PROBLEM REQUIREMENTS:
Could you output the complete listing given below exactly?

* * * *

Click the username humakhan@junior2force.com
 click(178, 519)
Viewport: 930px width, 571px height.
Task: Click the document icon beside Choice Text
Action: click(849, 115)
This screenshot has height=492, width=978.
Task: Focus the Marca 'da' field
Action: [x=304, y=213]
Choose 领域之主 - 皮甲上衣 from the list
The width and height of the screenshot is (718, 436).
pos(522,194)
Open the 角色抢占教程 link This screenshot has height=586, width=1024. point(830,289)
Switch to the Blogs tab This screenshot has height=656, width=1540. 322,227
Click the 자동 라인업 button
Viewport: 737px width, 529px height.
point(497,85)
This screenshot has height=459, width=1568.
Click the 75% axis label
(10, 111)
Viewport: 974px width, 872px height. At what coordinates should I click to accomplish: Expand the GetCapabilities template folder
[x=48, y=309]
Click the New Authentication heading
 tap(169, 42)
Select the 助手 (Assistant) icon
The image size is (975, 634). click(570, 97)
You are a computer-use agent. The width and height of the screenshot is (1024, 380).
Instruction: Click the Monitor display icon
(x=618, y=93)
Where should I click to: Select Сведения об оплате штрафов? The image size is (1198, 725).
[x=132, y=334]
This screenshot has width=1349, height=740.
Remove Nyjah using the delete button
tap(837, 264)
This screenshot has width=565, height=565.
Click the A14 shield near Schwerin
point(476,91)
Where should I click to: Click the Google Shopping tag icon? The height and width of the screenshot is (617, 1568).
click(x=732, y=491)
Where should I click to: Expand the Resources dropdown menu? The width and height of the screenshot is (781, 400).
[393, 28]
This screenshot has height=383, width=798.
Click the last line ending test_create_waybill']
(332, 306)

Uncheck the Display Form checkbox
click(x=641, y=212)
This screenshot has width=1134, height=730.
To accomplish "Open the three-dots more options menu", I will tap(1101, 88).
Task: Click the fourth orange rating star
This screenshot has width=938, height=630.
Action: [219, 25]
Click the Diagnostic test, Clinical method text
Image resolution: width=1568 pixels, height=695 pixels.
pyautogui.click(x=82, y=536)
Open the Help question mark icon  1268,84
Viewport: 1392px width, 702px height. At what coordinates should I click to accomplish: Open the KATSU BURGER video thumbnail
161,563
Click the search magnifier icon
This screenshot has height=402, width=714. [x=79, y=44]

* * * *

OUTPUT OF THE TASK:
Click the username humakhan@junior2force.com
 click(178, 519)
Viewport: 930px width, 571px height.
Task: Click the document icon beside Choice Text
Action: click(849, 115)
This screenshot has height=492, width=978.
Task: Focus the Marca 'da' field
Action: [x=304, y=213]
Choose 领域之主 - 皮甲上衣 from the list
The width and height of the screenshot is (718, 436).
pos(522,194)
Open the 角色抢占教程 link This screenshot has height=586, width=1024. point(830,289)
Switch to the Blogs tab This screenshot has height=656, width=1540. 322,227
Click the 자동 라인업 button
Viewport: 737px width, 529px height.
point(497,85)
This screenshot has height=459, width=1568.
Click the 75% axis label
(10, 111)
Viewport: 974px width, 872px height. At what coordinates should I click to accomplish: Expand the GetCapabilities template folder
[x=48, y=309]
Click the New Authentication heading
 tap(169, 42)
Select the 助手 (Assistant) icon
The image size is (975, 634). click(570, 97)
You are a computer-use agent. The width and height of the screenshot is (1024, 380).
Instruction: Click the Monitor display icon
(x=618, y=93)
Where should I click to: Select Сведения об оплате штрафов? The image size is (1198, 725).
[x=132, y=334]
This screenshot has width=1349, height=740.
Remove Nyjah using the delete button
tap(837, 264)
This screenshot has width=565, height=565.
Click the A14 shield near Schwerin
point(476,91)
Where should I click to: Click the Google Shopping tag icon? The height and width of the screenshot is (617, 1568).
click(x=732, y=491)
Where should I click to: Expand the Resources dropdown menu? The width and height of the screenshot is (781, 400).
[393, 28]
This screenshot has height=383, width=798.
Click the last line ending test_create_waybill']
(332, 306)

Uncheck the Display Form checkbox
click(x=641, y=212)
This screenshot has width=1134, height=730.
To accomplish "Open the three-dots more options menu", I will tap(1101, 88).
Task: Click the fourth orange rating star
This screenshot has width=938, height=630.
Action: [219, 25]
Click the Diagnostic test, Clinical method text
Image resolution: width=1568 pixels, height=695 pixels.
pyautogui.click(x=82, y=536)
Open the Help question mark icon  1268,84
Viewport: 1392px width, 702px height. At what coordinates should I click to accomplish: Open the KATSU BURGER video thumbnail
161,563
Click the search magnifier icon
This screenshot has height=402, width=714. [x=79, y=44]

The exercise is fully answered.